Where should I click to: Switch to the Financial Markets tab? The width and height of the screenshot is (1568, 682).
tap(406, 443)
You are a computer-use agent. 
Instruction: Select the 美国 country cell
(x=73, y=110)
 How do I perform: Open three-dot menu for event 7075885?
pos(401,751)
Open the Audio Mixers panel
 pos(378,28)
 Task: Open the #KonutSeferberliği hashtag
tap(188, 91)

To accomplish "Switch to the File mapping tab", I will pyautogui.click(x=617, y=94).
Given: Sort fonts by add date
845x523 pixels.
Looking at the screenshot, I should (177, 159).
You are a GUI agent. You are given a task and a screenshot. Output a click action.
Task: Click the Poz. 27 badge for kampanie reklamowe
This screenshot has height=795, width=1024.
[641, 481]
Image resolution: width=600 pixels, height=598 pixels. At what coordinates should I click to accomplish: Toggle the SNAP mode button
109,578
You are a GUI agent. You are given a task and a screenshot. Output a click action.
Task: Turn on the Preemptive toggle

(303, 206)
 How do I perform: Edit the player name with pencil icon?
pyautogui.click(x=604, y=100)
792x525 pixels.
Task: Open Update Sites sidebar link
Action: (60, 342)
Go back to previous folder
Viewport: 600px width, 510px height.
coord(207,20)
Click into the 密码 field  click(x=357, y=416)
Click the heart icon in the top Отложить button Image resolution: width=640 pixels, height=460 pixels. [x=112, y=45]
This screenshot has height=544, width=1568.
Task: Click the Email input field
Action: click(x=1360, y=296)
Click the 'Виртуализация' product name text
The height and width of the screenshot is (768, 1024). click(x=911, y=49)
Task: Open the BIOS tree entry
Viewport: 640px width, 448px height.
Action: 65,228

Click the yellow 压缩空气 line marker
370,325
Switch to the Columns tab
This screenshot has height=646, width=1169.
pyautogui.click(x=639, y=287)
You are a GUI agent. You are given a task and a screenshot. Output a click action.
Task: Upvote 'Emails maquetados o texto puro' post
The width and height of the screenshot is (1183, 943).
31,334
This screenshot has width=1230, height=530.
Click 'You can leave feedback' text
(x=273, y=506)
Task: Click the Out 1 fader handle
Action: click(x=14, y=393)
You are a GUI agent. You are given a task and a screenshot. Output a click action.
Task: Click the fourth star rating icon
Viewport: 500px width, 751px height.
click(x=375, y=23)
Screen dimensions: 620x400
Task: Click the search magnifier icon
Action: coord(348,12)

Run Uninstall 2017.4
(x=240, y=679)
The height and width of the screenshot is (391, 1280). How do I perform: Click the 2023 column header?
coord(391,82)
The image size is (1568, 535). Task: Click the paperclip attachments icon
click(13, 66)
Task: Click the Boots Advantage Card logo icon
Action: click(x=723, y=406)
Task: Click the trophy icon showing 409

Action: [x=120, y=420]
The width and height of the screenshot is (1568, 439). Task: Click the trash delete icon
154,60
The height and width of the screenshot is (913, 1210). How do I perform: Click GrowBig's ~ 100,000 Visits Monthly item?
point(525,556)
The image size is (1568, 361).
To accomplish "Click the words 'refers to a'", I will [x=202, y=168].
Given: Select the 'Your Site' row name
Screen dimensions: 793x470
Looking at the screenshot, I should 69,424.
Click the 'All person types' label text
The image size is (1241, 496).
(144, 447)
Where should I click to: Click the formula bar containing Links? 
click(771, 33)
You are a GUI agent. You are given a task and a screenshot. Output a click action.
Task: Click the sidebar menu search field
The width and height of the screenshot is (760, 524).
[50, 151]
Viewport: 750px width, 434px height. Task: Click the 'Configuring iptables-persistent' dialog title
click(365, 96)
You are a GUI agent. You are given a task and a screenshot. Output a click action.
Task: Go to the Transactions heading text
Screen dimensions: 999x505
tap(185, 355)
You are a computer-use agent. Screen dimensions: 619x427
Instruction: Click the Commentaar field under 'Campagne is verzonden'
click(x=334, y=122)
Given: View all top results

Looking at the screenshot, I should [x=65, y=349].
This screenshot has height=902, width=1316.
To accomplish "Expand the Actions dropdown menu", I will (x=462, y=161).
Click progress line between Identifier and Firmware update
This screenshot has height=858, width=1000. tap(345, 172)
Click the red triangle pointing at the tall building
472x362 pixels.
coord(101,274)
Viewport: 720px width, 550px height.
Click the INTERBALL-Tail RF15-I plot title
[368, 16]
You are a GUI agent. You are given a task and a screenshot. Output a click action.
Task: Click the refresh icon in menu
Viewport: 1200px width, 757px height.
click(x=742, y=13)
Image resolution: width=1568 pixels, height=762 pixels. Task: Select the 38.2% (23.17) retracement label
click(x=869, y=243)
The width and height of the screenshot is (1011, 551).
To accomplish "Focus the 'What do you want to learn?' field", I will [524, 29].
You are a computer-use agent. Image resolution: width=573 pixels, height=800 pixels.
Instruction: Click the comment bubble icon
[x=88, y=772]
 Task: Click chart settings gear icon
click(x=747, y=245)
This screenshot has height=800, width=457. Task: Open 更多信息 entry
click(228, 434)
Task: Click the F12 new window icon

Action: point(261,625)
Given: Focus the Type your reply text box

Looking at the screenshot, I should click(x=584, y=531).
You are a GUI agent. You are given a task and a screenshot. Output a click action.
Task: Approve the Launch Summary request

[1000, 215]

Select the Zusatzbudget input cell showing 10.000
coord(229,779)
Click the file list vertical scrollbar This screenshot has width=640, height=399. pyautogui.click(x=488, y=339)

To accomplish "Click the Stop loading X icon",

● ● ● ●

◆ **TASK OBJECTIVE**
Take the line that contains "You are a computer-use agent. Screen" and every line after it in the material above. Set those lines down exactly and nothing more.

◆ **EXERCISE ANSWER**
You are a computer-use agent. Screen dimensions: 619x427
Instruction: Click the Commentaar field under 'Campagne is verzonden'
click(x=334, y=122)
Given: View all top results

Looking at the screenshot, I should [x=65, y=349].
This screenshot has height=902, width=1316.
To accomplish "Expand the Actions dropdown menu", I will (x=462, y=161).
Click progress line between Identifier and Firmware update
This screenshot has height=858, width=1000. tap(345, 172)
Click the red triangle pointing at the tall building
472x362 pixels.
coord(101,274)
Viewport: 720px width, 550px height.
Click the INTERBALL-Tail RF15-I plot title
[368, 16]
You are a GUI agent. You are given a task and a screenshot. Output a click action.
Task: Click the refresh icon in menu
Viewport: 1200px width, 757px height.
click(x=742, y=13)
Image resolution: width=1568 pixels, height=762 pixels. Task: Select the 38.2% (23.17) retracement label
click(x=869, y=243)
The width and height of the screenshot is (1011, 551).
To accomplish "Focus the 'What do you want to learn?' field", I will [524, 29].
You are a computer-use agent. Image resolution: width=573 pixels, height=800 pixels.
Instruction: Click the comment bubble icon
[x=88, y=772]
 Task: Click chart settings gear icon
click(x=747, y=245)
This screenshot has height=800, width=457. Task: Open 更多信息 entry
click(228, 434)
Task: Click the F12 new window icon

Action: point(261,625)
Given: Focus the Type your reply text box

Looking at the screenshot, I should click(x=584, y=531).
You are a GUI agent. You are given a task and a screenshot. Output a click action.
Task: Approve the Launch Summary request

[1000, 215]

Select the Zusatzbudget input cell showing 10.000
coord(229,779)
Click the file list vertical scrollbar This screenshot has width=640, height=399. pyautogui.click(x=488, y=339)

To accomplish "Click the Stop loading X icon",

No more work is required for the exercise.